The right to an obituary

The right to an obituary

: Ronald Reagan is eulogized and memoralized and buried. And some around the world don’t understand how we do this here. Some don’t understand why we — his political friends and foes — can remember only the good at a time like this and nevermind the “buts.”

But that is how we do it in America. We believe in a right to an obituary that pays tribute and remembers the good and says a fond farwell. So that is what we gave Ronald Reagan, (almost) all of us.

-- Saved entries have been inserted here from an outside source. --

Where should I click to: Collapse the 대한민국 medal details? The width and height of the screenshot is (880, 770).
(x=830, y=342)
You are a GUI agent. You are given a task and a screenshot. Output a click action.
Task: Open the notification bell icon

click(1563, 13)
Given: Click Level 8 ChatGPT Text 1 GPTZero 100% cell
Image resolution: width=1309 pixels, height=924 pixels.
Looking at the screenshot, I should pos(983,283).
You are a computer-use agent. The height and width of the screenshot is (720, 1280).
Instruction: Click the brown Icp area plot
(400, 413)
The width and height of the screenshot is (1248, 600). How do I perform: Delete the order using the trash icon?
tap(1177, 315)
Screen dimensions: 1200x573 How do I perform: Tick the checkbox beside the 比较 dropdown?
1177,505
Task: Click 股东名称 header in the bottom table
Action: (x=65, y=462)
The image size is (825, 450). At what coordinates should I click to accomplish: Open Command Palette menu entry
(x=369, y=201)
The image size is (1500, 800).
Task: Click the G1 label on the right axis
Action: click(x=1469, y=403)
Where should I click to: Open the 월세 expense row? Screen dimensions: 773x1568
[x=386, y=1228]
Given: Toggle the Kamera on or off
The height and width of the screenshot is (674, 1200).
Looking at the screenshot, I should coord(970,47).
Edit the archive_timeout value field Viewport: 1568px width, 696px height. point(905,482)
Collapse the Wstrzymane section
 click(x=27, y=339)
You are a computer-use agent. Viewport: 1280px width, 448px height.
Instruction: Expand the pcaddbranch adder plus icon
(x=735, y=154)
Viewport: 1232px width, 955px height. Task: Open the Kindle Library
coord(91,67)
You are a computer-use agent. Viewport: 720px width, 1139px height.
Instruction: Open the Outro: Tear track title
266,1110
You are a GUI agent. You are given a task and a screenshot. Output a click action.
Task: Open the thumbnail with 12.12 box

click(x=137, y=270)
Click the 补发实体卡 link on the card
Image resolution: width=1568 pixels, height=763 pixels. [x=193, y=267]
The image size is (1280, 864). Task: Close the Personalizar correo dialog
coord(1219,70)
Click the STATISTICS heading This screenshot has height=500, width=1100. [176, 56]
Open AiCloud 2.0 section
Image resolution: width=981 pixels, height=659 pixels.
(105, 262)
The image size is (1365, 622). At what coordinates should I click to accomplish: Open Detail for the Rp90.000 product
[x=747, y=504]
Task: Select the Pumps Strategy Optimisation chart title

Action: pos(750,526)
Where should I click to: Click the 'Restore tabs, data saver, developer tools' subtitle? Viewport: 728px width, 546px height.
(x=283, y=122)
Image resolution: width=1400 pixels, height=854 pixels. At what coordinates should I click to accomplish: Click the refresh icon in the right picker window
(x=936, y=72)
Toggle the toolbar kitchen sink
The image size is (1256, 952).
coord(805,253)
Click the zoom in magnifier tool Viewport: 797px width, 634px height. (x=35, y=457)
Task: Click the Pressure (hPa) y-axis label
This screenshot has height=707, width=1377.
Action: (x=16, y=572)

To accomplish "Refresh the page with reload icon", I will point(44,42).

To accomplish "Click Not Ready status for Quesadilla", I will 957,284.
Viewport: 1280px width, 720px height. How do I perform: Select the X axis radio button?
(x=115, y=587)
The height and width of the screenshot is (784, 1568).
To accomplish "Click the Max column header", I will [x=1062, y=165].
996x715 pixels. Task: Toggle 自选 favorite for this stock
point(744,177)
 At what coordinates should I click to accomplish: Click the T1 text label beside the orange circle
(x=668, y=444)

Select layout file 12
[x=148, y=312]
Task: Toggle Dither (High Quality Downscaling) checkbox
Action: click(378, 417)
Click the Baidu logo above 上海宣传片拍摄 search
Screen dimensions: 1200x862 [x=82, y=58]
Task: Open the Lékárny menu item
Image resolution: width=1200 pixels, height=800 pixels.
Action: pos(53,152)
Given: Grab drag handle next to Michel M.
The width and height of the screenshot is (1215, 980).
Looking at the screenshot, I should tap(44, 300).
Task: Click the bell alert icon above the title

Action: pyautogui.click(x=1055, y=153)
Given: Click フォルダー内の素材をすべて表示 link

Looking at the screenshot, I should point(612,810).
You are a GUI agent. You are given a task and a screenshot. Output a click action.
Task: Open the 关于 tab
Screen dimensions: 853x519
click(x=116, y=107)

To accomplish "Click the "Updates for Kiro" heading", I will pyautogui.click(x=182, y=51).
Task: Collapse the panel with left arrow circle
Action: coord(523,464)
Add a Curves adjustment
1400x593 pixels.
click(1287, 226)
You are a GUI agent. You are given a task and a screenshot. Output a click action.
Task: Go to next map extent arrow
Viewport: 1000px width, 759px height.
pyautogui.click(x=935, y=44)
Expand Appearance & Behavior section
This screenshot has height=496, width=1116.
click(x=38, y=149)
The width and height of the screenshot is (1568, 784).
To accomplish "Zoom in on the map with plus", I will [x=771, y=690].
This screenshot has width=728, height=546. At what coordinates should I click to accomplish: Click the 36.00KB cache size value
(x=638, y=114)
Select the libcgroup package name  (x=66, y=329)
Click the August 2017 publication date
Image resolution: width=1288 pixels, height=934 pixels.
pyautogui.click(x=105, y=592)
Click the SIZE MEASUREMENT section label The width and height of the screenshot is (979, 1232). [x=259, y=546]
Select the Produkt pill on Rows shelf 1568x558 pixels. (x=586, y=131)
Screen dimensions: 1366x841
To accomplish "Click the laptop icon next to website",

That is what I want. I always said when I worked on newspapers that the only fringe benefit I will ever get for having worked there is a nice obit. When I go, I expect obits to run wherever I worked: in Chicago and San Francisco and New York and Detroit and even Burlington, Iowa (perhaps that’s why I worked so many places, to get so many obits). I hope for the courtesy of an obit in even The Times. And I expect that when they briefly run through my checkered career, they leave out the black squares and omit the customary word “troubled” before the phrase “launch of Entertainment Weekly,” for example. I wish for a few nice words from family and friend.

That is how we say good-bye in America. I’m shocked when I read British obits that rehash the nasty bits in a life. I’m surprised when people expect us to dredge a life as we say farewell. That’s how others do it. That’s not how we do it.

Farewell, Mr. President, and rest in peace. Thank you for your service.